**Directions:** Please give back an exact reproduction of the lines from the one with "Screen dimensions: 1920x846" through the end of the entries below, and no others.

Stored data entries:

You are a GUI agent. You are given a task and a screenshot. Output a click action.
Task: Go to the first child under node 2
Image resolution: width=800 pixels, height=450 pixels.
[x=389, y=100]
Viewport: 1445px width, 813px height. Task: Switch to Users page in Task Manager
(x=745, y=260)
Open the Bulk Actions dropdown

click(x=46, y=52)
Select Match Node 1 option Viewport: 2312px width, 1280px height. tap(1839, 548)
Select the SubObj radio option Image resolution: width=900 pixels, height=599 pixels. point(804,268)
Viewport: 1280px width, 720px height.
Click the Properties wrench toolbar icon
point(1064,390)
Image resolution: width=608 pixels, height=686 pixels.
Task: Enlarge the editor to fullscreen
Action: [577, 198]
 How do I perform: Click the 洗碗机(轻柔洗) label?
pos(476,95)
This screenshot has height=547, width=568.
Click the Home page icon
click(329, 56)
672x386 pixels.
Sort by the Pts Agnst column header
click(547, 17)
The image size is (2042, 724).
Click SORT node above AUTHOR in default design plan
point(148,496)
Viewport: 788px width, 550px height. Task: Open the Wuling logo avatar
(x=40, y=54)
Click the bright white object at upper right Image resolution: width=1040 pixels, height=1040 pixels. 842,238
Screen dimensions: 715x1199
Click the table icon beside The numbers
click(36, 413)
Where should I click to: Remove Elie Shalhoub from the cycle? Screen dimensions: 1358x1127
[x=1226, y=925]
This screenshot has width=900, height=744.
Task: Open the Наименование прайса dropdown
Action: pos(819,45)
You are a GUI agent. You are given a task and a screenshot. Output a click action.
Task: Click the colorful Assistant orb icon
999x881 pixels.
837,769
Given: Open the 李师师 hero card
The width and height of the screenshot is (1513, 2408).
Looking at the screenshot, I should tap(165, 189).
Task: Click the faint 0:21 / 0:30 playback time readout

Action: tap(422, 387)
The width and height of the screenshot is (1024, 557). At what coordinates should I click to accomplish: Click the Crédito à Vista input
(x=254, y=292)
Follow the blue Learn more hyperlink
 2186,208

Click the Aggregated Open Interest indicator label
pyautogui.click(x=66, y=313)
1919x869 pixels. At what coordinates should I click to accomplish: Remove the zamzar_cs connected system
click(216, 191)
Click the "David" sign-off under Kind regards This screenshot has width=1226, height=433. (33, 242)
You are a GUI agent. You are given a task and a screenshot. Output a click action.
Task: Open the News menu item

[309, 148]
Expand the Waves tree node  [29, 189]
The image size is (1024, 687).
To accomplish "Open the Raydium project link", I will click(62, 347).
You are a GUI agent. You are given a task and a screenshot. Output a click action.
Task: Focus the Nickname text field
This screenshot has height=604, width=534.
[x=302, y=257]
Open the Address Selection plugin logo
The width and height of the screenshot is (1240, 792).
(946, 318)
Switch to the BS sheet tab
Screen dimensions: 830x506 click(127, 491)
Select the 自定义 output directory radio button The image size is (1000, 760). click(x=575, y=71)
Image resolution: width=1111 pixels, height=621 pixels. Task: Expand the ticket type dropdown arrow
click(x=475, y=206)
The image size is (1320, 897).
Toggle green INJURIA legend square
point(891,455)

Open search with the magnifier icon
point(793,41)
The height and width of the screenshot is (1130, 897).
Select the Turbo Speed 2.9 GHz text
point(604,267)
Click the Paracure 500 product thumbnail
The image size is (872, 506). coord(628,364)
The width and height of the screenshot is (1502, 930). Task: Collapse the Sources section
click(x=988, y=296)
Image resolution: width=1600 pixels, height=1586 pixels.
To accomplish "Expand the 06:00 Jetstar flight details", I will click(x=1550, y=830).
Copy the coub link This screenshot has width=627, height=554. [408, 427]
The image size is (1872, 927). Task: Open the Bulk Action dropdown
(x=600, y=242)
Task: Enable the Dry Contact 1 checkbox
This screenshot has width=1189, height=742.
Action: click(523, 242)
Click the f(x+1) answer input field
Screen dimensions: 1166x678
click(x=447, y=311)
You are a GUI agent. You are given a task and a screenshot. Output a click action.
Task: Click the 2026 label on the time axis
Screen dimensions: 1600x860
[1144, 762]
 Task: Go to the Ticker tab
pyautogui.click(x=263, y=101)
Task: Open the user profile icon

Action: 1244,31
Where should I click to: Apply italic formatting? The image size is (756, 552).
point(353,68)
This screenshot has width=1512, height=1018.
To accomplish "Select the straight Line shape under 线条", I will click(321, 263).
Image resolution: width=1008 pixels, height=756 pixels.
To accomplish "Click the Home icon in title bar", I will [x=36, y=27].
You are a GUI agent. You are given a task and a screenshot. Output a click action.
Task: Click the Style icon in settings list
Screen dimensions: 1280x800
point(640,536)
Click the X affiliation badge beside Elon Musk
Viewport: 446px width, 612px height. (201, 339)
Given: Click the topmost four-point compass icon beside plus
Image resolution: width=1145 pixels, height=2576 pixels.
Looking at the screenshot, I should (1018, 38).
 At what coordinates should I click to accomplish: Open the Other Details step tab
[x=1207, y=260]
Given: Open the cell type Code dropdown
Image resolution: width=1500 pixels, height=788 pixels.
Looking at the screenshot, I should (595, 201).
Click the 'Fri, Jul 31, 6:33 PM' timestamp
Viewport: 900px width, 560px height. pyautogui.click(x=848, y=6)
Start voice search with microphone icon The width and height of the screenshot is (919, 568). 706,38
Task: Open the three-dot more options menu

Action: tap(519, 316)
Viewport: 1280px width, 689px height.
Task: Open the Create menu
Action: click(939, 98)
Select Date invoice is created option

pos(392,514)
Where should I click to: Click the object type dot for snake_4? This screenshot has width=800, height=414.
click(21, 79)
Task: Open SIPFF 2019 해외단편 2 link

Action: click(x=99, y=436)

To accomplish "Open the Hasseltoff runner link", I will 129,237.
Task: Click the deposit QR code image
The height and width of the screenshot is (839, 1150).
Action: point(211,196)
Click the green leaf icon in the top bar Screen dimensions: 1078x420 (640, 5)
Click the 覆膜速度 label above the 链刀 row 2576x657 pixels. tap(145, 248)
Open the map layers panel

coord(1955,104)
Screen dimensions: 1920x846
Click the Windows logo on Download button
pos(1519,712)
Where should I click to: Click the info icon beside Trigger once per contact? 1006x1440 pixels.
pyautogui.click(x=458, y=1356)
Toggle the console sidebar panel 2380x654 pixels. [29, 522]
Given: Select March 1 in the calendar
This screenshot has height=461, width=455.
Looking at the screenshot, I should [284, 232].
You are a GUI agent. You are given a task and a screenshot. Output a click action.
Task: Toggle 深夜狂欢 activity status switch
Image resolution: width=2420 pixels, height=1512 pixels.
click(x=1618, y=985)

**Completed task:**
Screen dimensions: 1920x846
Click the Windows logo on Download button
pos(1519,712)
Where should I click to: Click the info icon beside Trigger once per contact? 1006x1440 pixels.
pyautogui.click(x=458, y=1356)
Toggle the console sidebar panel 2380x654 pixels. [29, 522]
Given: Select March 1 in the calendar
This screenshot has height=461, width=455.
Looking at the screenshot, I should [284, 232].
You are a GUI agent. You are given a task and a screenshot. Output a click action.
Task: Toggle 深夜狂欢 activity status switch
Image resolution: width=2420 pixels, height=1512 pixels.
click(x=1618, y=985)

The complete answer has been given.